Indeed, I am regularly frustrated in my dealings with the prison administration, particularly since the departure of Wendy Kelley. But the criticisms of the Corrections Board for not getting on the governor’s supposed crime-fighting team are misplaced.
First, the Board of Corrections is assigned a very specific responsibility with regard to the prison system by the laws of the state of Arkansas. It is to incarcerate prisoners safely and humanely and to provide training and services with the understanding that most of the persons in its charge are going to return to society someday. Amendment 33 confirms the placement of that responsibility on the board. The Eighth Amendment’s prohibition against cruel and unusual punishments govern its responsibilities as well.
The board does not write the criminal laws of this state. It does not set the statutory ranges of sentences. It does not patrol the streets, make prosecutorial decisions, fund the public defender system, sit as judges and jurors—all of which impact how many persons arrive on their doorstep. With only the rarest of exceptions, these arrivals are there involuntarily and laden with the psychological and physical baggage of poverty, childhood trauma, poor education, mental illness and drug addiction.
The board does not decide how much money is appropriated for prison operations. Nor does it set pay levels that tempt correction officers into smuggling contraband as a salary supplement. Nor does the board control the demographic shifts causing the depopulation of the areas from where its workforce is drawn, with the consequent impact on numbers and quality of staffing.

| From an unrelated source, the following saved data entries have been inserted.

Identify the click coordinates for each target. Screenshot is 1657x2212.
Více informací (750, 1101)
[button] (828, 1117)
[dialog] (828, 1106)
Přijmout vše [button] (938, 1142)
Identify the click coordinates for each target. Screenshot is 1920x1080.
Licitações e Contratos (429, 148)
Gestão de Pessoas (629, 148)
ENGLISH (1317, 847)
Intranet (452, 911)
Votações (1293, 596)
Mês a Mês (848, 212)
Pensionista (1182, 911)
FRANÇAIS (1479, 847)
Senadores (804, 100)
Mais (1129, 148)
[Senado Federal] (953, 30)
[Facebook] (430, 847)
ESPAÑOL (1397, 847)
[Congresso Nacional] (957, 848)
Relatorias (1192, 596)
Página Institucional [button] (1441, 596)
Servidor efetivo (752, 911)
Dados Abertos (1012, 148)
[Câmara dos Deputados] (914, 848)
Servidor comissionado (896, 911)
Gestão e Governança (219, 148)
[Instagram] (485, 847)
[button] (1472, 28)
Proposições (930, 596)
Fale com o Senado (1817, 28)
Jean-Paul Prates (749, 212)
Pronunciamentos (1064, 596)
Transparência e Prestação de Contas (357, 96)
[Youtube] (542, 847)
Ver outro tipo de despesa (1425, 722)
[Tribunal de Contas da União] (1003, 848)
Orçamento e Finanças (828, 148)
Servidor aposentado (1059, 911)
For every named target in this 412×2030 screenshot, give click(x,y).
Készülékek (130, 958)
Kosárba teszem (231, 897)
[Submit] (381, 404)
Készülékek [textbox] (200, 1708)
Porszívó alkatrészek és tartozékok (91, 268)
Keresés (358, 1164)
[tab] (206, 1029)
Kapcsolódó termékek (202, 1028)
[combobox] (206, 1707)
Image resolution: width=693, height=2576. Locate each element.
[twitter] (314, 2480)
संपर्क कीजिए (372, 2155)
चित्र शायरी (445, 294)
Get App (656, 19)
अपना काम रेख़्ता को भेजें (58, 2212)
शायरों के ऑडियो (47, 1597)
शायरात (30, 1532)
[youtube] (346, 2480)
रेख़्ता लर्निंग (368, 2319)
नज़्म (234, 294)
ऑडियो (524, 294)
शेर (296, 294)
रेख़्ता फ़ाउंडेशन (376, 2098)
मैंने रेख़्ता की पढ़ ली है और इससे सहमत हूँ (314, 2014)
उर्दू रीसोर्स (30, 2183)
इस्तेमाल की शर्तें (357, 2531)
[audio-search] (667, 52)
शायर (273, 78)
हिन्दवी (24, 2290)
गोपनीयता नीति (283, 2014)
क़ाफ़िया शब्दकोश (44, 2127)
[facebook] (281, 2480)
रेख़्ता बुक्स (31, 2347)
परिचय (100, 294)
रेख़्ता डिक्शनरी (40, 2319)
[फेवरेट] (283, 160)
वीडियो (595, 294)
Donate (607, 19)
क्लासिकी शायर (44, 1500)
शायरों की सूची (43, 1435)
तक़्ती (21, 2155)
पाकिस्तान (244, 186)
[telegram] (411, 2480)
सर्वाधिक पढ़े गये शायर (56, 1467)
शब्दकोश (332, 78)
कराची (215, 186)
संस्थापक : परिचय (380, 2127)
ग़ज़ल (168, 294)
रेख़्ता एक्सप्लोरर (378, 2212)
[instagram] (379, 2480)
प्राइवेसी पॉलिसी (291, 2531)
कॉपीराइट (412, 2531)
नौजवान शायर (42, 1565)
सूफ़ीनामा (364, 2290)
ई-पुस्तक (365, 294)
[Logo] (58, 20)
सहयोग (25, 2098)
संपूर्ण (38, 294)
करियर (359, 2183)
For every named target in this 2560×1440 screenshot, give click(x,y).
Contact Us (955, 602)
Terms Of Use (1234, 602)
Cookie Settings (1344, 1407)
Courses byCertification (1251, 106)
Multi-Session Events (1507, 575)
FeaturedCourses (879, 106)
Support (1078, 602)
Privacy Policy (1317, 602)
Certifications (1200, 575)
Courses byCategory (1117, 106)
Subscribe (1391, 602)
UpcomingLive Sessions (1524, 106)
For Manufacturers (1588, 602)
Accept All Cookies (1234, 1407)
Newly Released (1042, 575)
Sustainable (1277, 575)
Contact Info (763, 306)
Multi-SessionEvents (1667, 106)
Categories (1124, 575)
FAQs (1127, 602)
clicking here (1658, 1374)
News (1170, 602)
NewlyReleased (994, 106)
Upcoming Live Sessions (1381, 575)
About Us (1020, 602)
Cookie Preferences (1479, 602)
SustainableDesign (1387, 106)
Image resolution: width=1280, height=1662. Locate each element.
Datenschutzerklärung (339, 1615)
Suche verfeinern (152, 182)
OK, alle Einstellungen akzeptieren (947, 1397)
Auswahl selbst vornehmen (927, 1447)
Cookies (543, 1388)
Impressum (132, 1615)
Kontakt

And the board does not write the parole laws or appoint members of the Parole Board, now renamed (for the second time) the Post Prison Transfer Board. Certainly the Board of Corrections is not responsible for the gubernatorial appointments to that board who by rote turn down eligible inmates for parole despite excellent institutional records.
Thus, when the board says that it doesn’t have the manpower or the facilities to keep the extra inmates safe, it is fulfilling its assigned fiduciary duties.
Which brings me to the second issue—the ill-conceived and so-called “Protect Arkansas Act.”
However hard the board’s mission is now, the draconian parole provisions of the new law requiring service behind bars of 100 percent of certain sentences and 85 percent of many others will cause an immense amount of internal trouble within the prison system.
This is to be expected when one tells a prisoner that no matter how well one behaves and how much self-improvement one achieves, there is nothing that he can do to regain his freedom earlier than the prescribed sentence. This is a recipe for hopelessness and its close cousin, prison unrest.
Fortunately, the constitutional prohibitions on ex post facto laws will slightly soften these disastrous ramifications for a few years. But by the early 2030s, unless the political leadership of this state comes to its senses, the mess caused by the “Protect Arkansas Act” will be untenable, unaffordable and an affront to human dignity.